■ Written task
Rewrite all the entries below as a numbered list, omitting any blank lines and leaving out the pictures.

■ Listed records
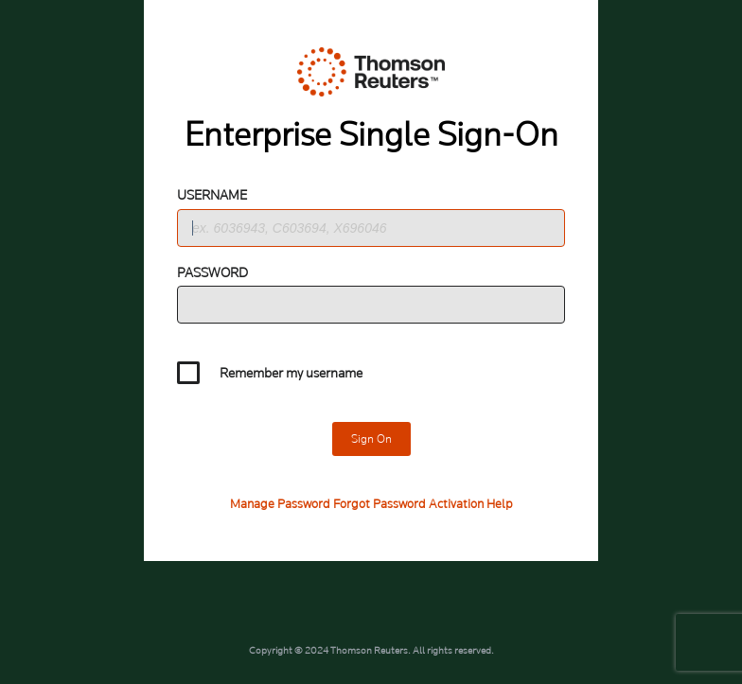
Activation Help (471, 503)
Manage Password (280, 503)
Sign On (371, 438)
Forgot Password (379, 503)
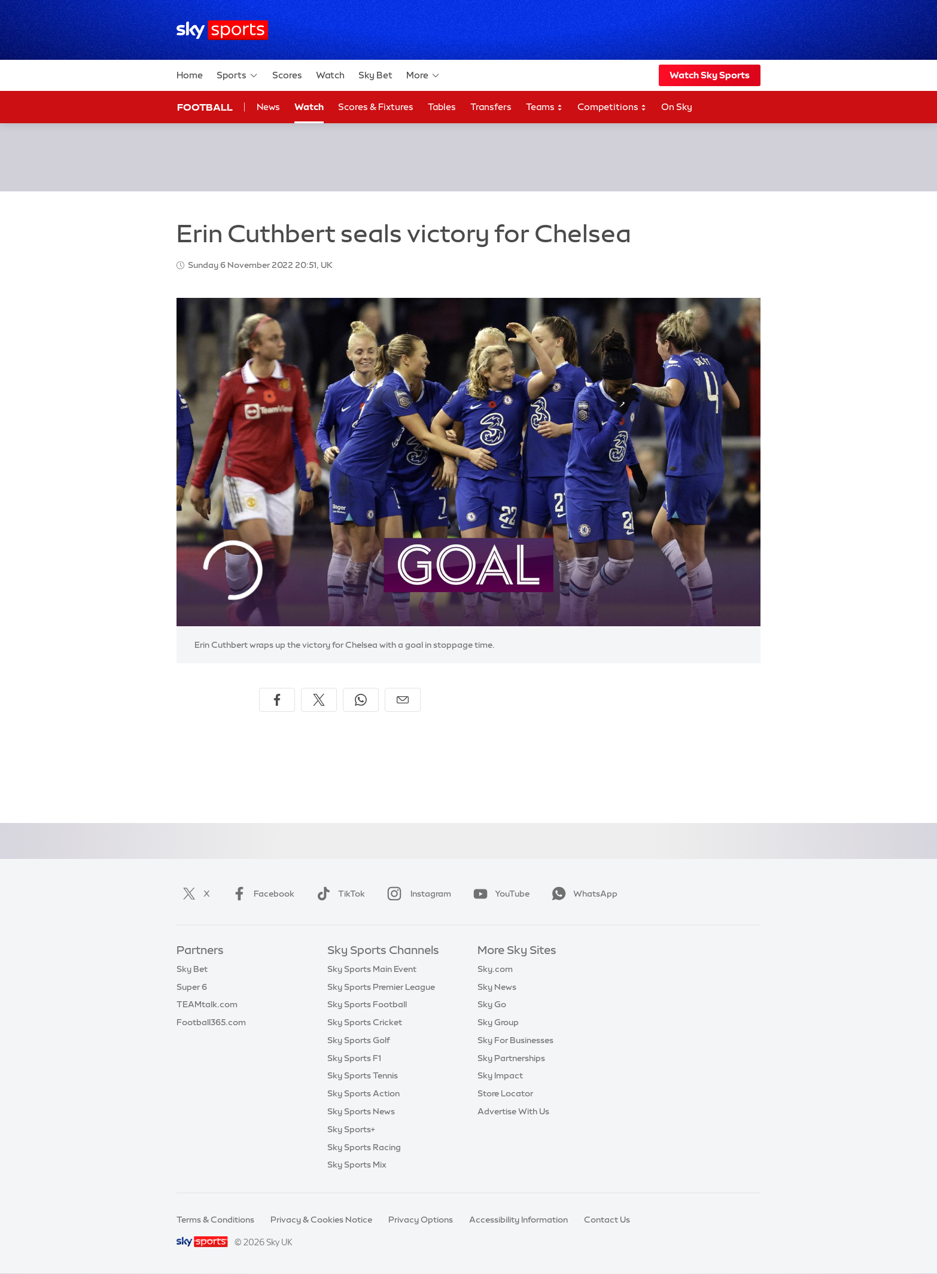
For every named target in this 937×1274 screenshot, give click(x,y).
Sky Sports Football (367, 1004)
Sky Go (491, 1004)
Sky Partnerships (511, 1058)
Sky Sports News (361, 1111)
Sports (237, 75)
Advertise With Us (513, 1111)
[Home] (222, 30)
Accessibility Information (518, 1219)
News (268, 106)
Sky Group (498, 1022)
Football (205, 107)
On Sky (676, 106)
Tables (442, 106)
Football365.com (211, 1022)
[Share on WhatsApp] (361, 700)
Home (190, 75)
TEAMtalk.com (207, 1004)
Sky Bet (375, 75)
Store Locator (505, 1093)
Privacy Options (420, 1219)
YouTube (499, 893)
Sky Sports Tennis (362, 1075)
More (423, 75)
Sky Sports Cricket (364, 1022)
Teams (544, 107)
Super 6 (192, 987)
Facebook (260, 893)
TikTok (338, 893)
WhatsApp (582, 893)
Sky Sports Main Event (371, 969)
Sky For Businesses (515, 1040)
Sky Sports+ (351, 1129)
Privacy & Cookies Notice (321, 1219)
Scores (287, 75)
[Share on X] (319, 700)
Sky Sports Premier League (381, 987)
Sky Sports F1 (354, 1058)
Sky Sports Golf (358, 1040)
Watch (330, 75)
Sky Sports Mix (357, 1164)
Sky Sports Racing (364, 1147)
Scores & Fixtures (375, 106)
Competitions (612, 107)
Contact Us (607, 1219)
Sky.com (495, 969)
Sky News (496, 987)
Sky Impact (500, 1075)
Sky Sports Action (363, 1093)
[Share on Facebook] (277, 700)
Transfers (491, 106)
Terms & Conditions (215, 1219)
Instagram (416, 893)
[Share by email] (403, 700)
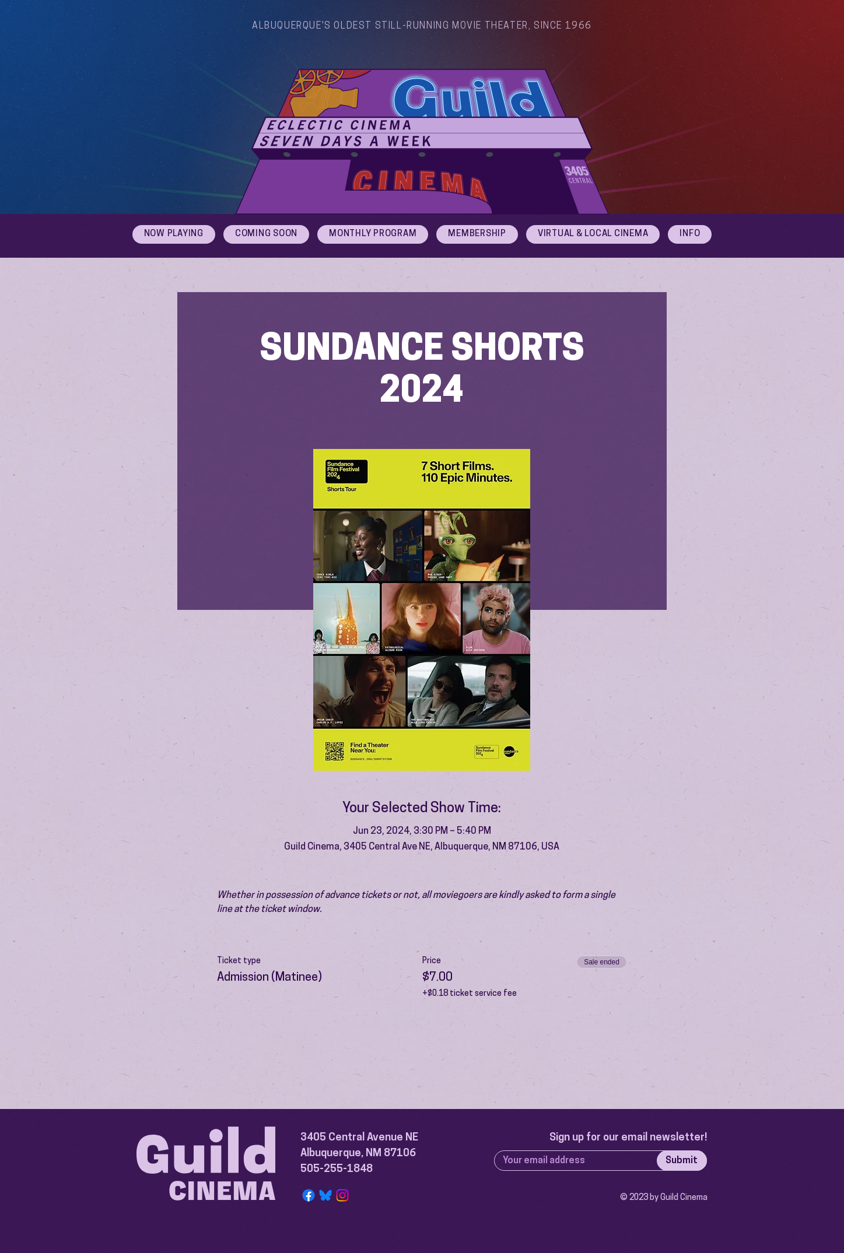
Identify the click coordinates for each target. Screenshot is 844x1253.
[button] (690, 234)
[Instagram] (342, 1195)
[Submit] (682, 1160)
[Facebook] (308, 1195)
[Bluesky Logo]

■ Answer to the problem
1. Activation Help (471, 503)
2. Manage Password (280, 503)
3. Sign On (371, 438)
4. Forgot Password (379, 503)
5. For every named target in this 937×1274 screenshot, give click(x,y).
6. Sky Sports Football (367, 1004)
7. Sky Go (491, 1004)
8. Sky Partnerships (511, 1058)
9. Sky Sports News (361, 1111)
10. Sports (237, 75)
11. Advertise With Us (513, 1111)
12. [Home] (222, 30)
13. Accessibility Information (518, 1219)
14. News (268, 106)
15. Sky Group (498, 1022)
16. Football (205, 107)
17. On Sky (676, 106)
18. Tables (442, 106)
19. Football365.com (211, 1022)
20. [Share on WhatsApp] (361, 700)
21. Home (190, 75)
22. TEAMtalk.com (207, 1004)
23. Sky Bet (375, 75)
24. Store Locator (505, 1093)
25. Privacy Options (420, 1219)
26. YouTube (499, 893)
27. Sky Sports Tennis (362, 1075)
28. More (423, 75)
29. Sky Sports Cricket (364, 1022)
30. Teams (544, 107)
31. Super 6 (192, 987)
32. Facebook (260, 893)
33. TikTok (338, 893)
34. WhatsApp (582, 893)
35. Sky Sports Main Event (371, 969)
36. Sky For Businesses (515, 1040)
37. Sky Sports+ (351, 1129)
38. Privacy & Cookies Notice (321, 1219)
39. Scores (287, 75)
40. [Share on X] (319, 700)
41. Sky Sports Premier League (381, 987)
42. Sky Sports F1 (354, 1058)
43. Sky Sports Golf (358, 1040)
44. Watch (330, 75)
45. Sky Sports Mix (357, 1164)
46. Sky Sports Racing (364, 1147)
47. Scores & Fixtures (375, 106)
48. Competitions (612, 107)
49. Contact Us (607, 1219)
50. Sky.com (495, 969)
51. Sky News (496, 987)
52. Sky Impact (500, 1075)
53. Sky Sports Action (363, 1093)
54. [Share on Facebook] (277, 700)
55. Transfers (491, 106)
56. Terms & Conditions (215, 1219)
57. Instagram (416, 893)
58. [Share by email] (403, 700)
59. Identify the click coordinates for each target. Screenshot is 844x1253.
60. [button] (690, 234)
61. [Instagram] (342, 1195)
62. [Submit] (682, 1160)
63. [Facebook] (308, 1195)
64. [Bluesky Logo]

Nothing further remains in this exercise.